14:39 Un tout dernier mot concernant l'armée française.
14:41 Le ministre des armées se gargarise d'une hausse du budget à 413 milliards d'euros de plus.
14:47 Vous vous dites en fait que c'est un faux-semblant, c'est ça ?
14:51 Alors d'abord, il a bien travaillé, parce qu'il aurait pu avoir encore moins.
14:54 Il faut se rappeler que c'est une bataille de tous les instants,
14:56 et que de ce point de vue-là, il faut plutôt saluer l'effort.
14:58 Mais il est victime d'abord de l'inflation.
15:00 Au moment où le budget augmente, il y a 20 à 30 milliards d'euros
15:04 qui disparaissent dans l'augmentation des prix de tout, ce qui est un sujet.
15:07 Donc déjà.
15:09 Deuxièmement, on a une armée expéditionnaire et échantillonnaire,
15:12 et il fallait faire des choix.
15:14 C'est-à-dire que les industriels savent nous vendre ce qu'ils savent fabriquer.
15:17 Les militaires savent utiliser ce qu'on leur vend.
15:20 Et les politiques, notamment les budgétaires,
15:22 savent expliquer ce dont il faut se passer.
15:24 Le problème, c'est que la guerre en Ukraine, elle a tout rebattu.
15:26 Sur la dronisation, la miniaturisation, la décentralisation des forces,
15:31 l'armée de hackers, la défense opérationnelle du territoire.
15:34 800 000 personnes en Ukraine, 60 000 en France sur le papier.
15:37 Donc il y a un moment où il aurait fallu faire des choix stratégiques.
15:40 Est-ce qu'on a besoin d'un nouveau porte-avions nouvelle génération
15:42 ou est-ce qu'on a besoin de 10 000 drones marins aériens ?
15:45 Est-ce qu'on a besoin du SCAF, le nouveau système très complexe aérien ?
15:50 Ou est-ce qu'il faut jouer déjà autre chose ?
15:52 Tous ces problèmes ne sont pas résolus.

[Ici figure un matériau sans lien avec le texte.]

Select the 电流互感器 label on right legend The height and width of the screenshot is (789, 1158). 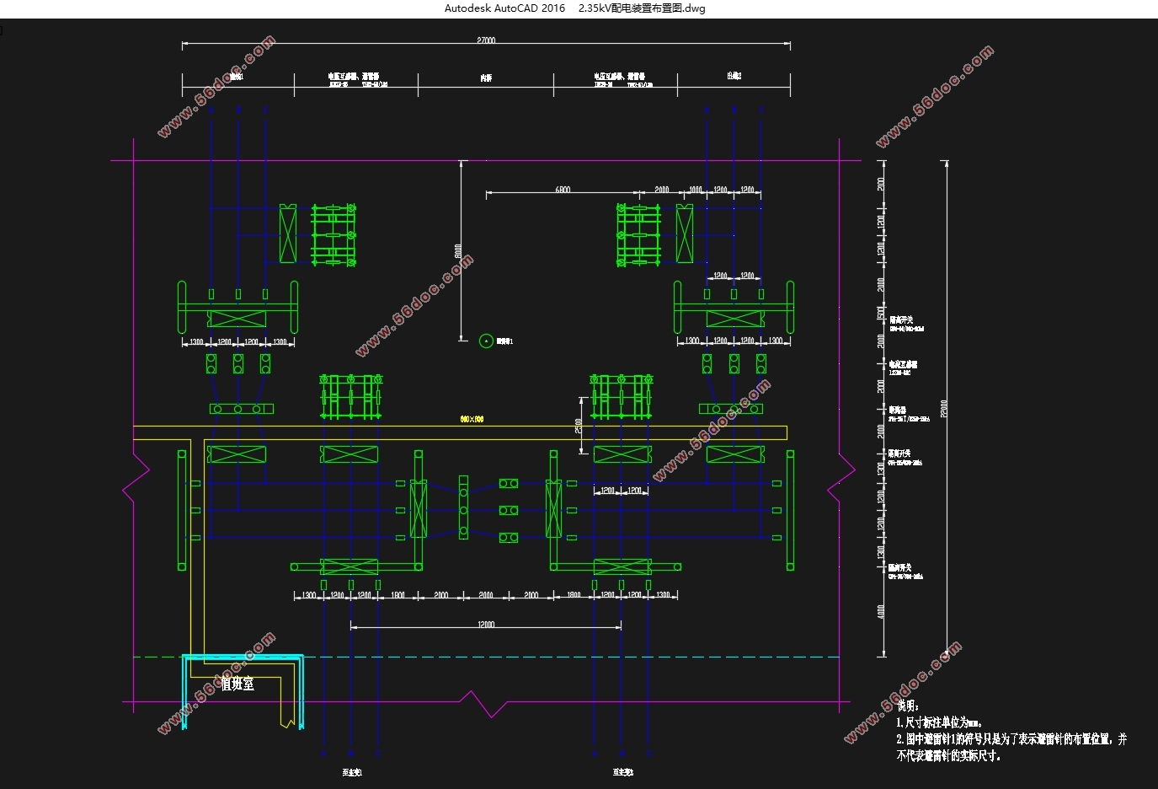pyautogui.click(x=903, y=364)
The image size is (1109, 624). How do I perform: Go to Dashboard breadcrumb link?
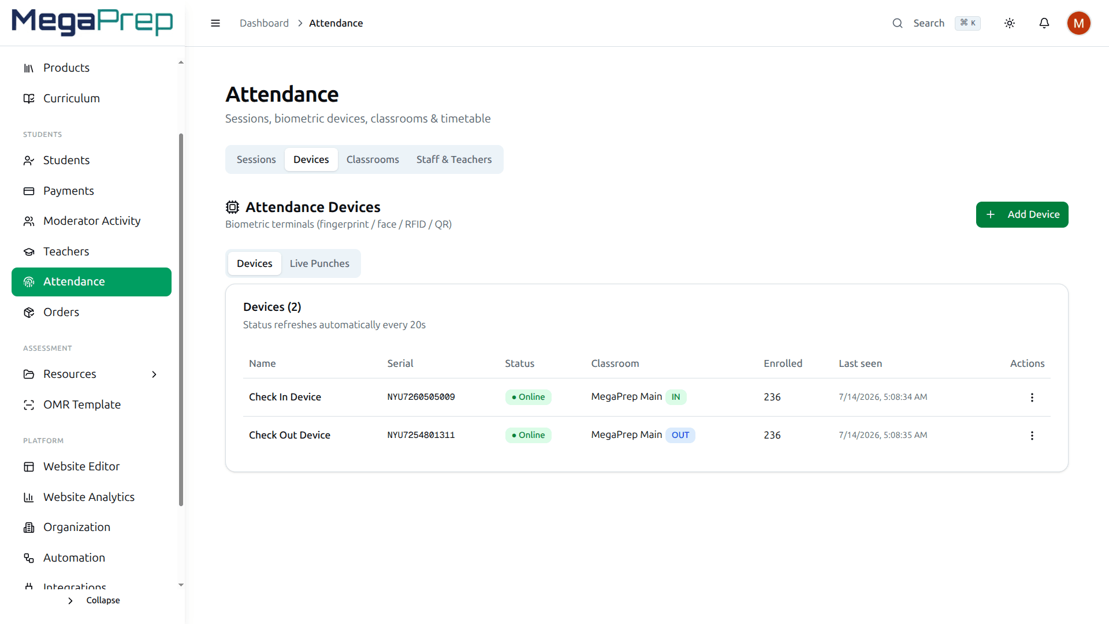point(264,23)
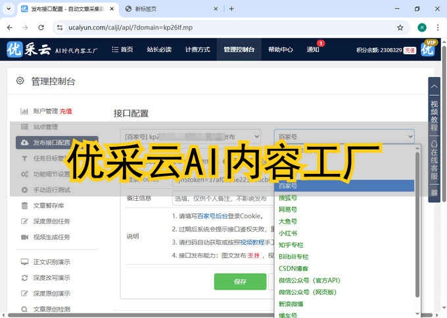Bookmark this page with the star icon
Viewport: 447px width, 318px height.
pyautogui.click(x=400, y=28)
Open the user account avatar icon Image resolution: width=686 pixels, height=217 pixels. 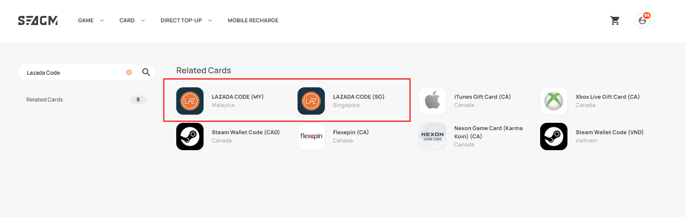[x=642, y=20]
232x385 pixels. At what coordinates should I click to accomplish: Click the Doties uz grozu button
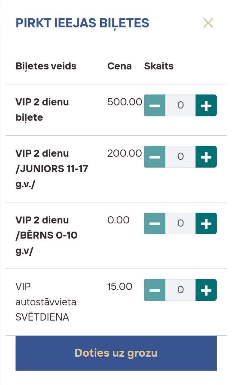point(116,353)
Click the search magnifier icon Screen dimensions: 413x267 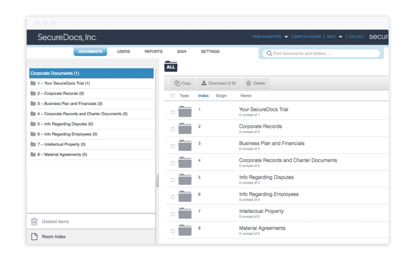(x=269, y=54)
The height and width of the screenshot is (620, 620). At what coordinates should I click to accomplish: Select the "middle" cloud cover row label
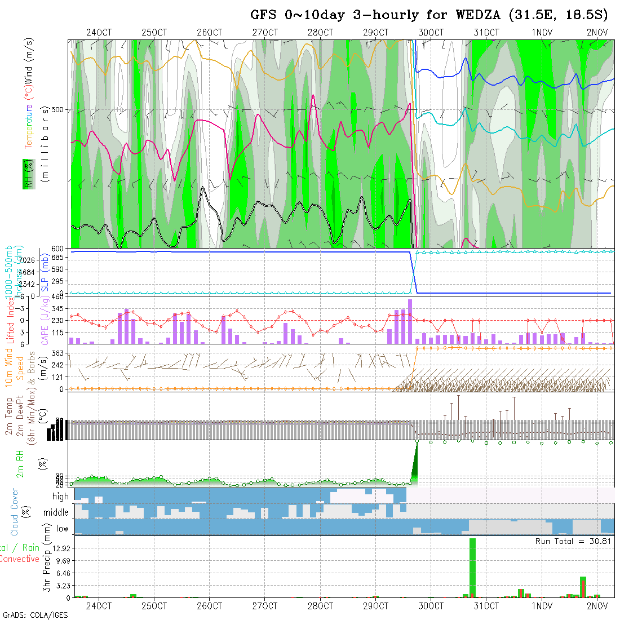click(56, 513)
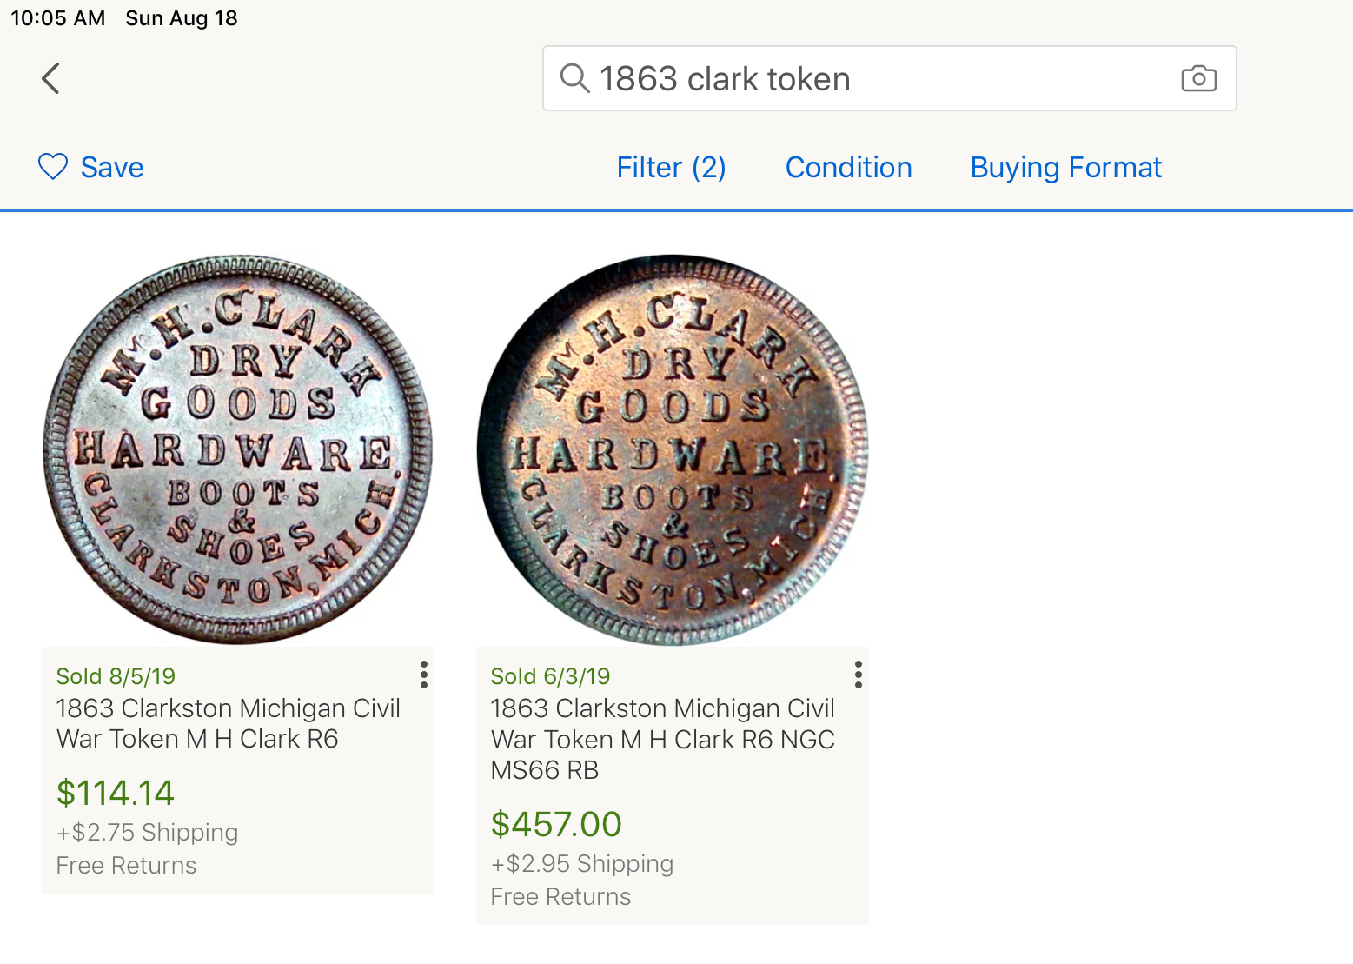The height and width of the screenshot is (964, 1353).
Task: Click the '+$2.95 Shipping' text
Action: [x=582, y=863]
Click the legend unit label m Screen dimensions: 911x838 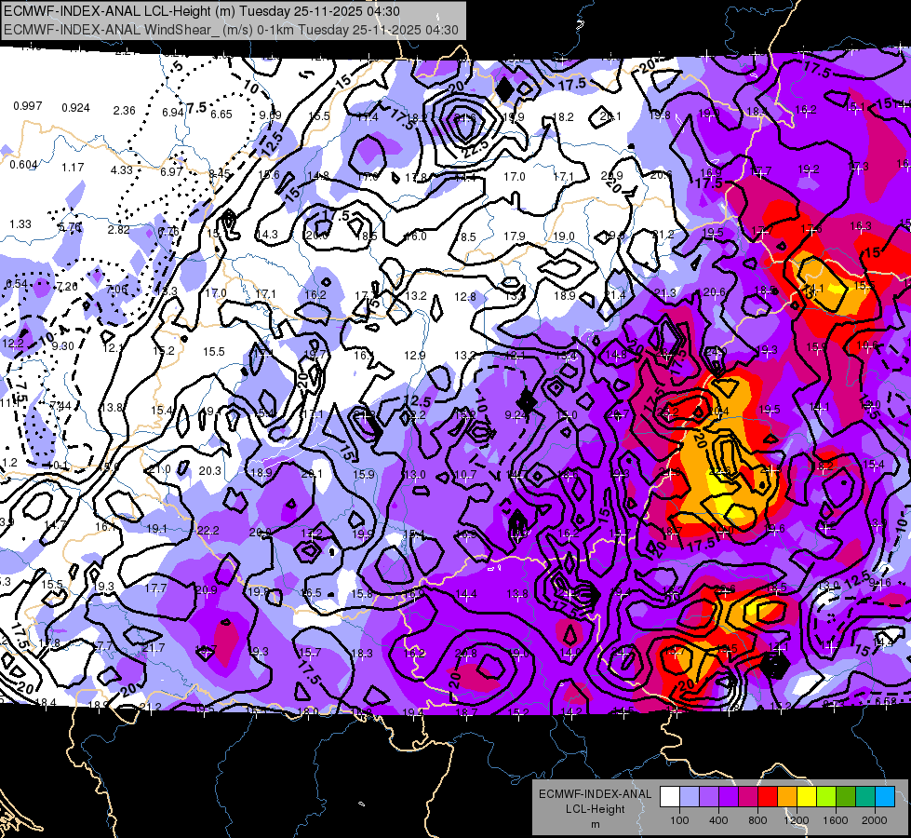tap(596, 824)
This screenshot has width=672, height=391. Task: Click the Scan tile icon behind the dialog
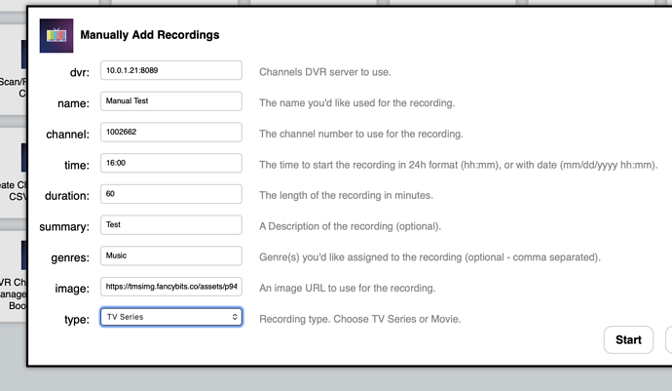tap(12, 59)
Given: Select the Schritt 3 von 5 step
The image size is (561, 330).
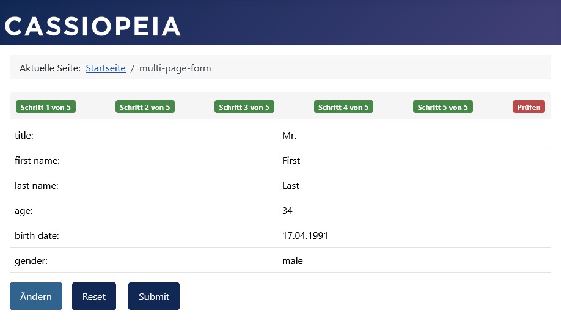Looking at the screenshot, I should coord(244,107).
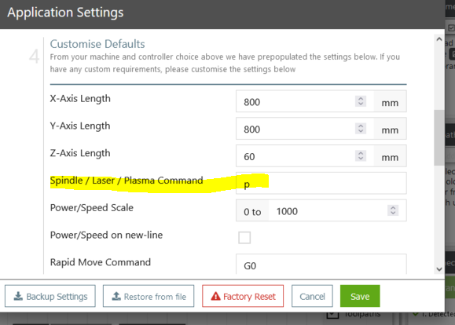Viewport: 455px width, 325px height.
Task: Click the Factory Reset warning triangle icon
Action: point(215,296)
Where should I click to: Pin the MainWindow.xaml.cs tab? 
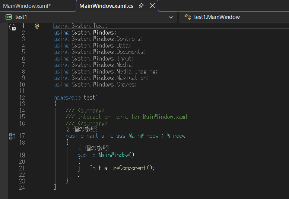point(141,6)
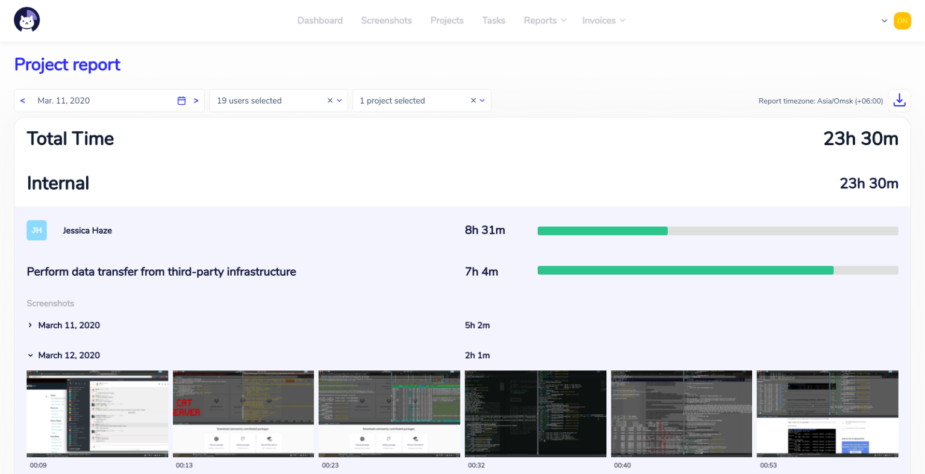This screenshot has height=474, width=925.
Task: Collapse March 12, 2020 screenshots
Action: click(x=30, y=355)
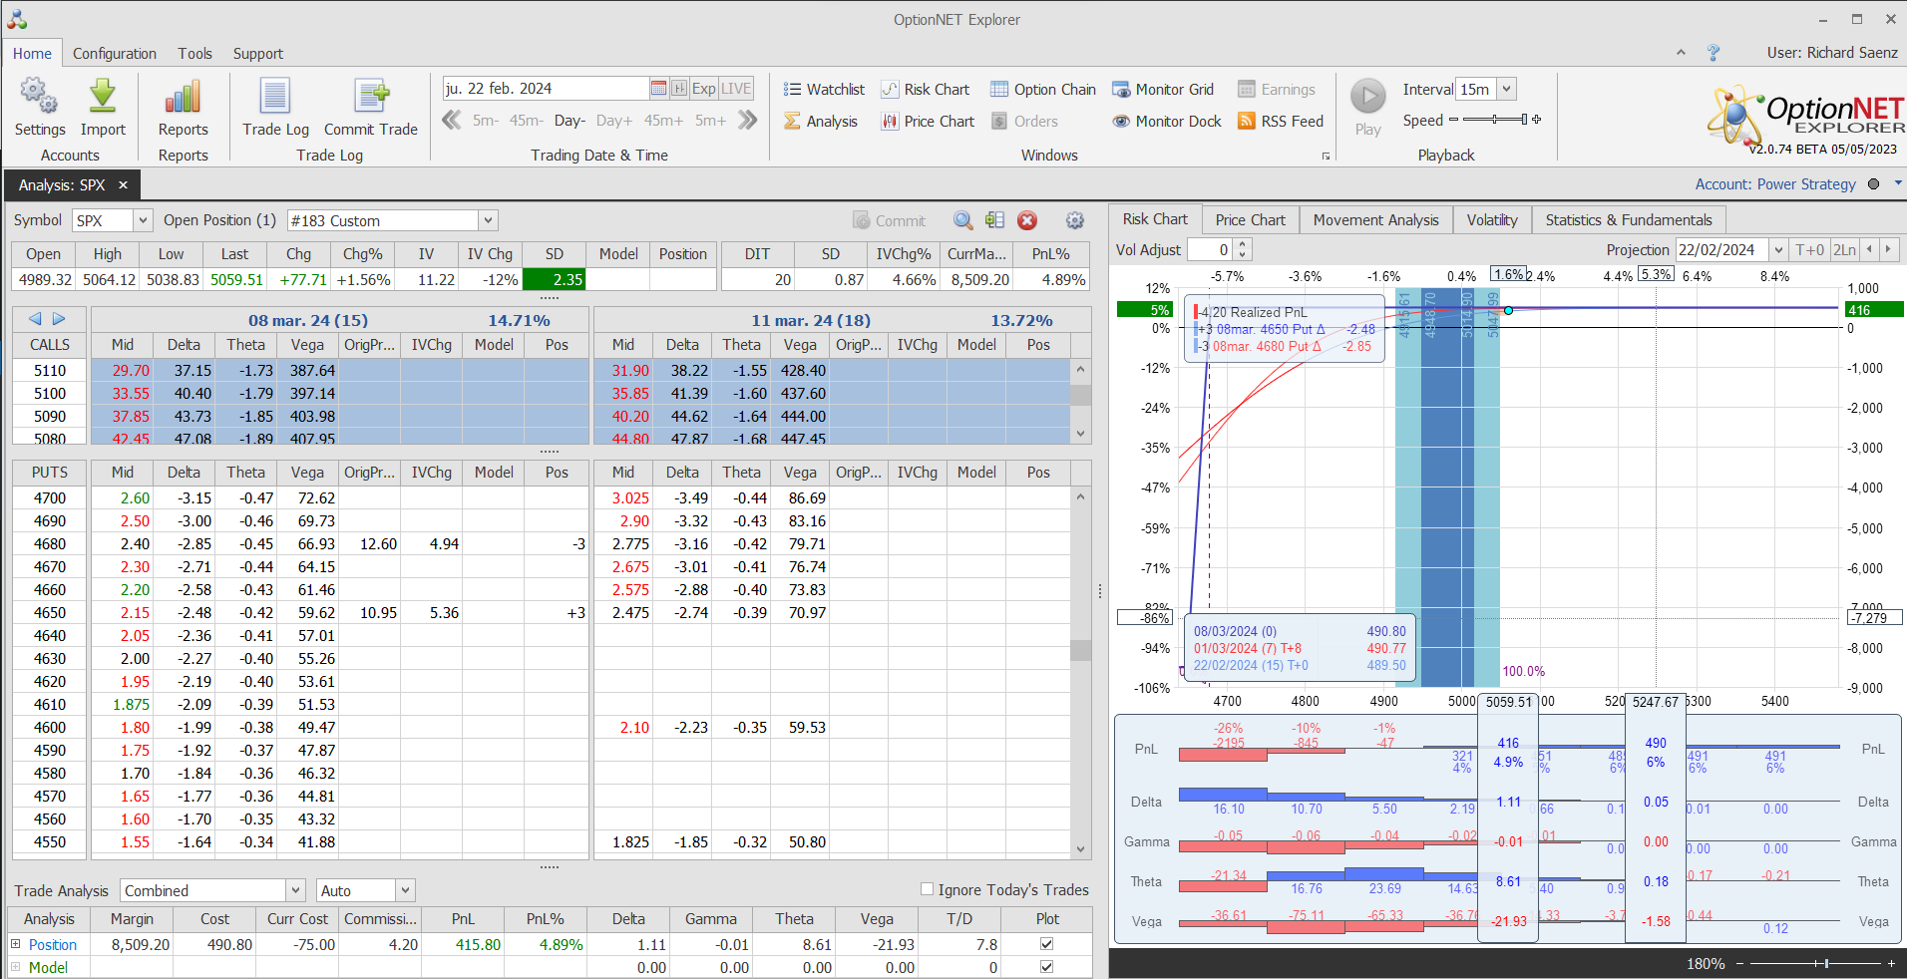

15:54 Donc on fait à la française, entre deux, ne sachant pas trancher.
15:57 On garde un peu de tout, mais un peu de tout.
15:59 C'est-à-dire qu'on a beaucoup d'un peu et beaucoup de rien.
16:03 Et on n'a pas progressé sur la défense opérationnelle de notre pays.
16:06 Non, malheureusement, il n'y a pas eu d'annonce sur la question,
16:08 ni de volonté déterminée.
16:10 Pourtant, on a un élément d'architecture qui pourrait être la gendarmerie nationale.
16:13 On en a d'autres qui peuvent exister avec la prévention civile.
16:17 Il y a beaucoup d'opérateurs locaux, mais il est très inquiétant de voir que,
16:21 pour l'instant, il y a eu un excellent discours du président de la République
16:24 sur la question, vraiment, qui couvrait l'ensemble des champs.
16:27 La mise en application, le ministre des Armées a beaucoup travaillé
16:30 pour éviter d'être ratiboisé à nouveau par la comptabilité de Bercy.
16:36 Il a de bonnes relations avec M. Le Maire.
16:38 Ils sont anciennes et historiques.
16:39 Ils ont réussi à se parler ensemble et à sauver, vraiment, sauver l'essentiel.
16:44 Mais l'essentiel ne règle pas les enjeux stratégiques.
16:47 Et votre estimé collègue M. Merchet ou M. Cabirol expliquent ça très, très bien,
16:52 bien plus durement que moi dans leurs articles sur l'absence de choix.
16:56 Ne règle aucun des problèmes, ni de l'expéditionnaire, ni de l'échantillonnaire,
17:00 alors qu'on est face à une guerre en Centre-Europe possible.
17:02 Et qu'en tout cas, pour sauver la paix, il faut se préparer à la guerre.
17:05 Merci beaucoup Alain Bauer.
17:06 Au commencement a été "La guerre", édition FAYAR, choses vues,
17:09 on le recommande chaudement à nos téléspectateurs.
17:11 Merci d'être venu ce matin dans la matinale.
17:12 À vous Romain Désart pour la suite.